Mindestens 50 Prozent aller Flüchtlinge weltweit sind Frauen und
Mädchen. Häufig zieht sich Gewalt durch mehrere Phasen ihres Lebens.
Sie fliehen unter anderem vor geschlechtsspezifischer Gewalt in ihren
Herkunftsländern und erfahren Gewalt auf der Flucht. Doch auch wenn
Frauen in Flüchtlingsunterkünften in Deutschland ankommen, können sie
sexualisierter Gewalt oder Gewalt durch Partner, andere Bewohner oder
Personal ausgesetzt sein.
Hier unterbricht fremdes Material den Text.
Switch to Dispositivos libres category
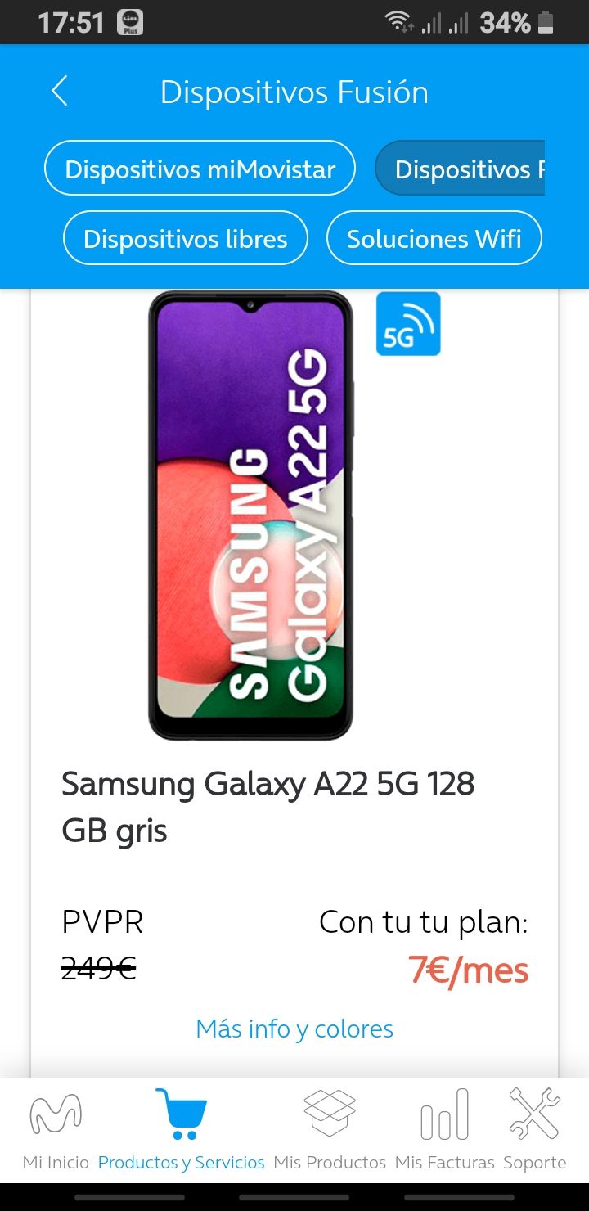The width and height of the screenshot is (589, 1211). click(x=186, y=238)
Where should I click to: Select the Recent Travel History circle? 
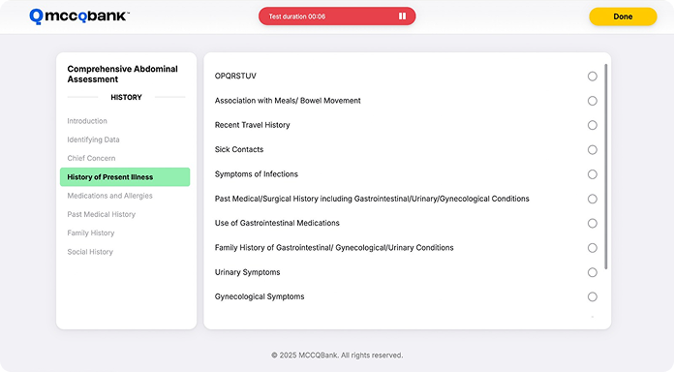[593, 125]
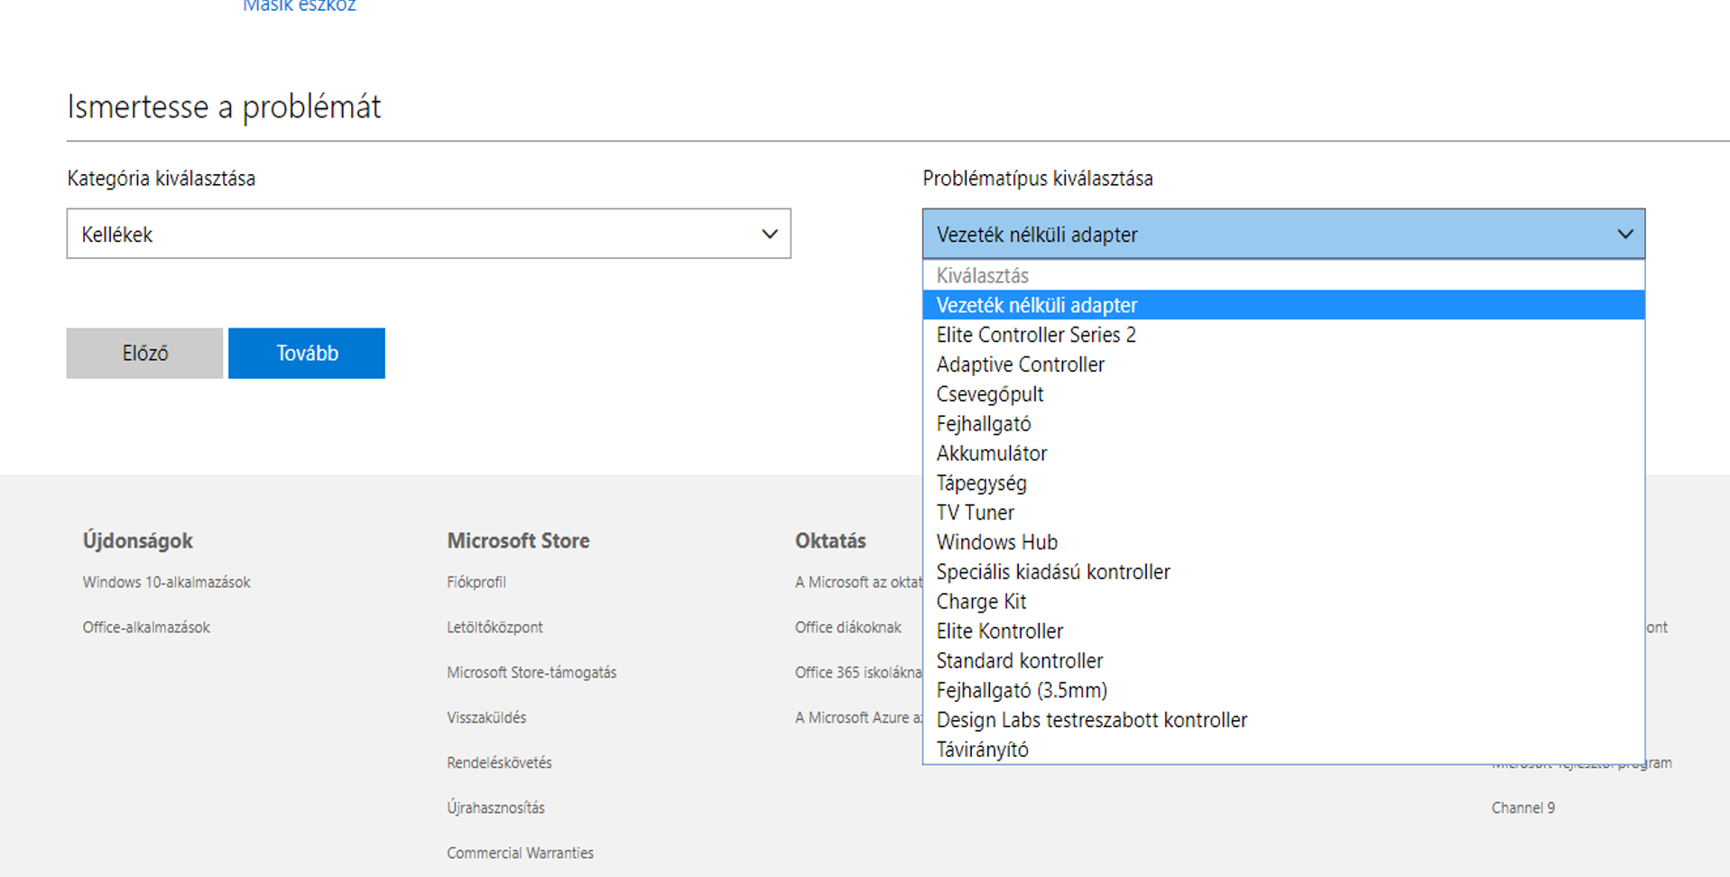Select Fejhallgató (3.5mm) in dropdown list

pyautogui.click(x=1022, y=690)
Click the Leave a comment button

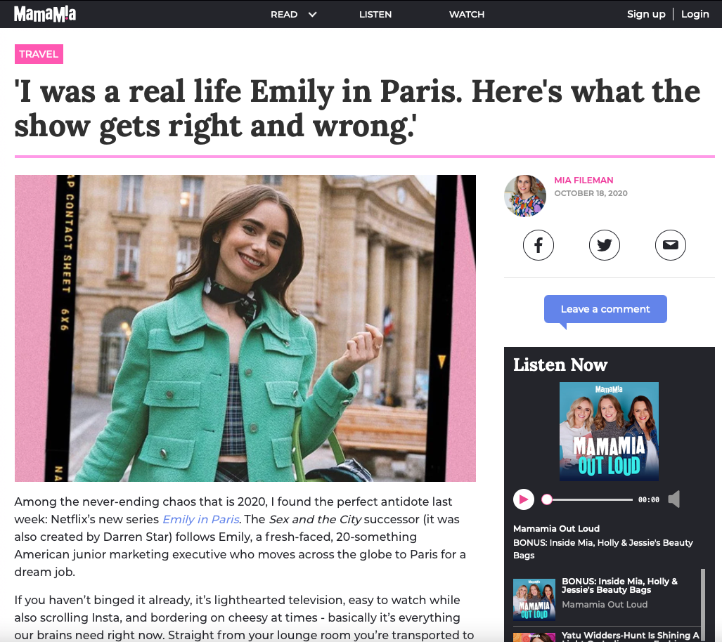[x=605, y=309]
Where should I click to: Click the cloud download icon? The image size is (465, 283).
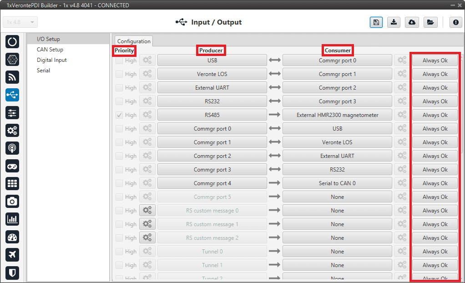pos(412,22)
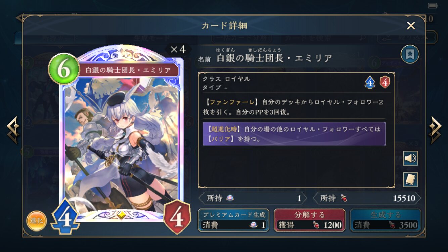Close the カード詳細 dialog
Image resolution: width=448 pixels, height=252 pixels.
[411, 26]
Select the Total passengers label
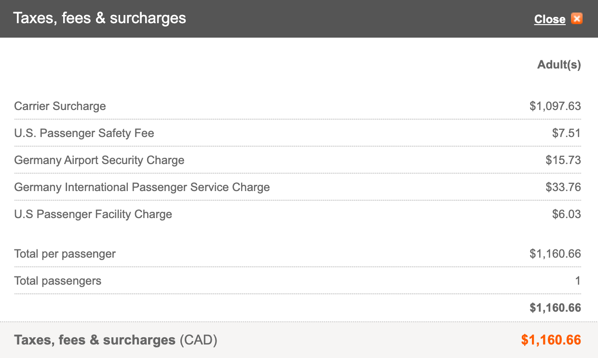Viewport: 598px width, 358px height. point(57,281)
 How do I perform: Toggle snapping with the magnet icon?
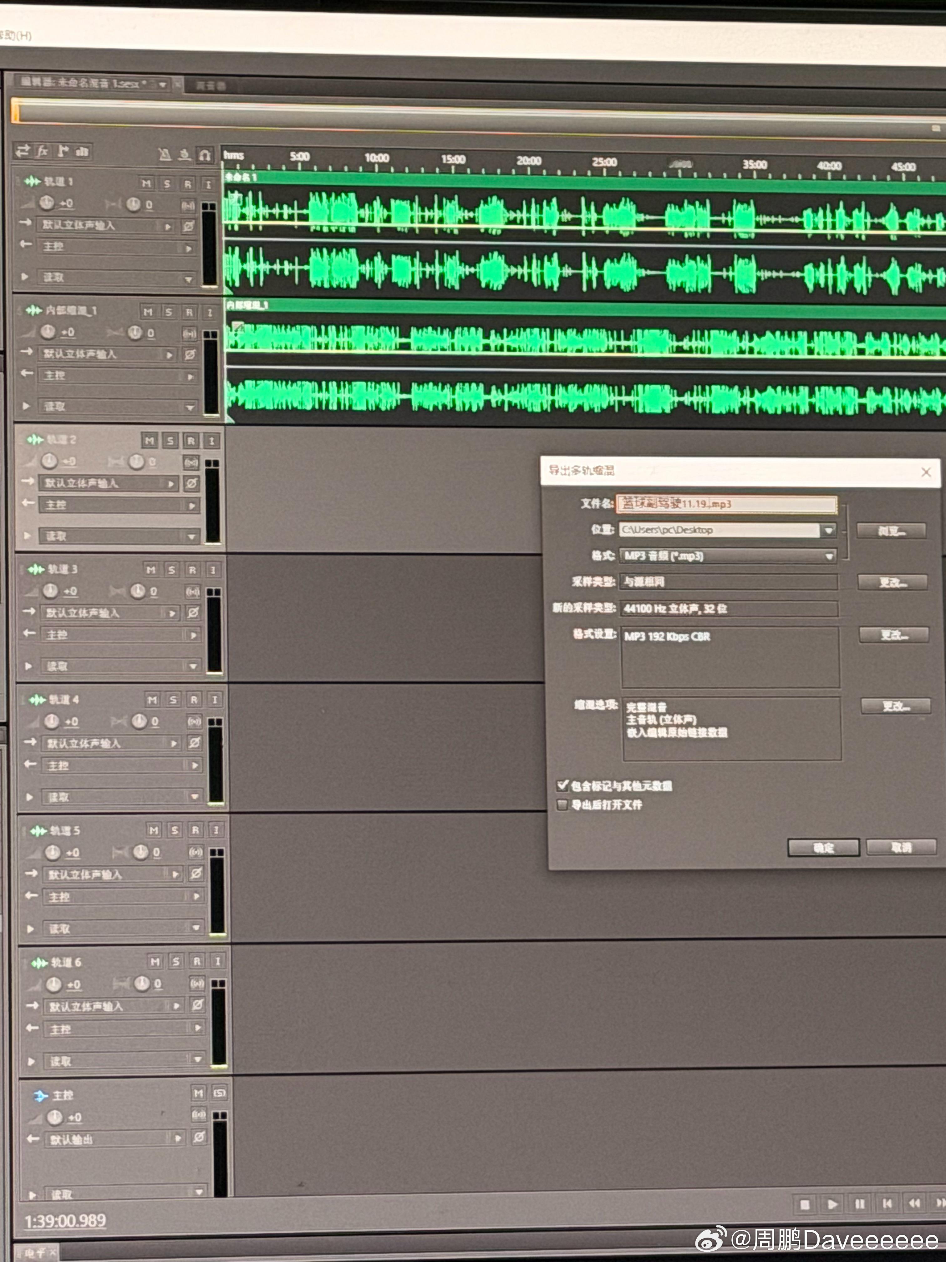tap(204, 155)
Die Bedingungen der Unterkünfte wie
isolierte Standorte, niedrige Personalschlüssel und fehlende
Frauenräume bieten wenig Schutz und können gewaltfördernd wirken. Das
Gewaltschutzgesetz ist in Teilen nur auf längerfristig angelegte
Wohnverhältnisse ausgerichtet und daher eingeschränkt anwendbar in
den Gemeinschaftseinrichtungen mit hoher Fluktuation. Frauen sind
durch die Residenzpflicht sowie Wohnsitzauflagen in ihrer
Freizügigkeit und damit auch in ihrer Möglichkeit, der Gewalt
auszuweichen, eingeschränkt.
In Fällen von geschlechtsspezifischer Gewalt hat die Polizei in
Deutschland seit langem die Möglichkeit, die Täter aus der Wohnung zu
weisen. Unabhängig davon können gewaltbetroffene Frauen die Zuweisung
der gemeinsamen Wohnung zur alleinigen Nutzung beantragen. Dieser
Schutz muss für alle Frauen gelten, unabhängig davon, wo sie leben
oder wie ihr rechtlicher Status ist. Das bedeutet: Die polizeiliche
Wegweisung und das Gewaltschutzgesetz müssen auch in
Gemeinschaftseinrichtungen gelten und konsequent angewendet werden.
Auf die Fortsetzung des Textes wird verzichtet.